Abstract

From the width of the 656.3 nm Balmer α line emitted from microwave and glow discharge plasmas, it was found that a strontium–hydrogen microwave plasma showed a broadening similar to that observed in the glow discharge cell of 27–33 eV; whereas, in both sources, no broadening was observed for magnesium–hydrogen. Microwave helium–hydrogen and argon–hydrogen plasmas showed extraordinary broadening corresponding to an average hydrogen atom temperature of 180–210 eV and 110–130 eV, respectively.
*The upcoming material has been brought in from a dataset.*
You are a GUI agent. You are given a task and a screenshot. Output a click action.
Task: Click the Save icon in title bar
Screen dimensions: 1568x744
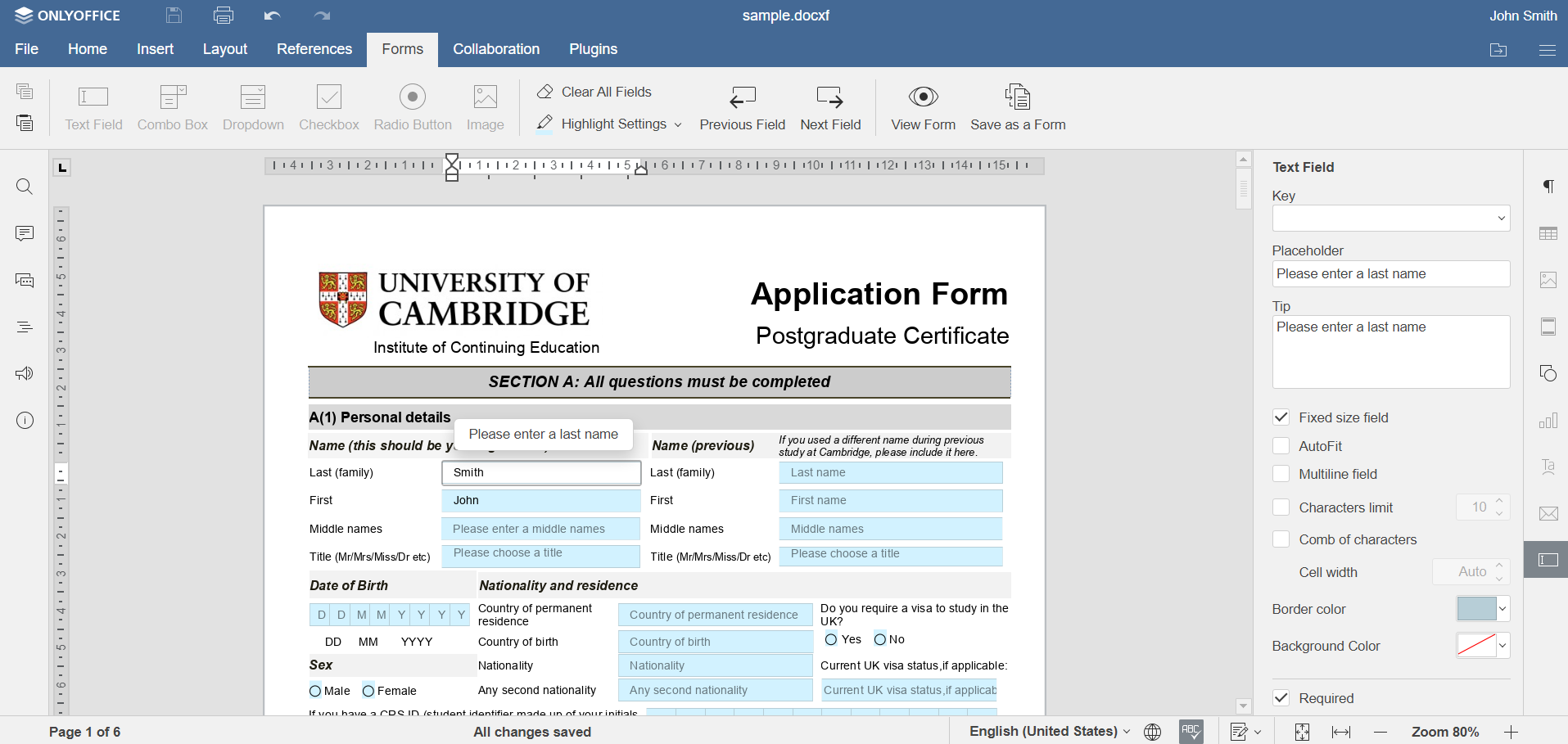pos(174,16)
The corresponding results from the glow discharge plasmas were 33–38 eV and 30–35 eV respectively, compared to ≈4 eV for plasmas of pure hydrogen, neon–hydrogen, krypton–hydrogen, and xenon–hydrogen maintained in either source. Similarly, the average electron temperature Te for helium–hydrogen and argon–hydrogen microwave plasmas were high, 30 500±5% K and 13 700±5% K, respectively; compared to 7400±5% K and 5700±5% K for helium and argon alone, respectively. External Stark broadening or acceleration of charged species due to high fields can not explain the microwave results since no high field was present, and the electron density was orders of magnitude too low for the corresponding Stark effect. Rather, a resonant energy transfer mechanism is proposed.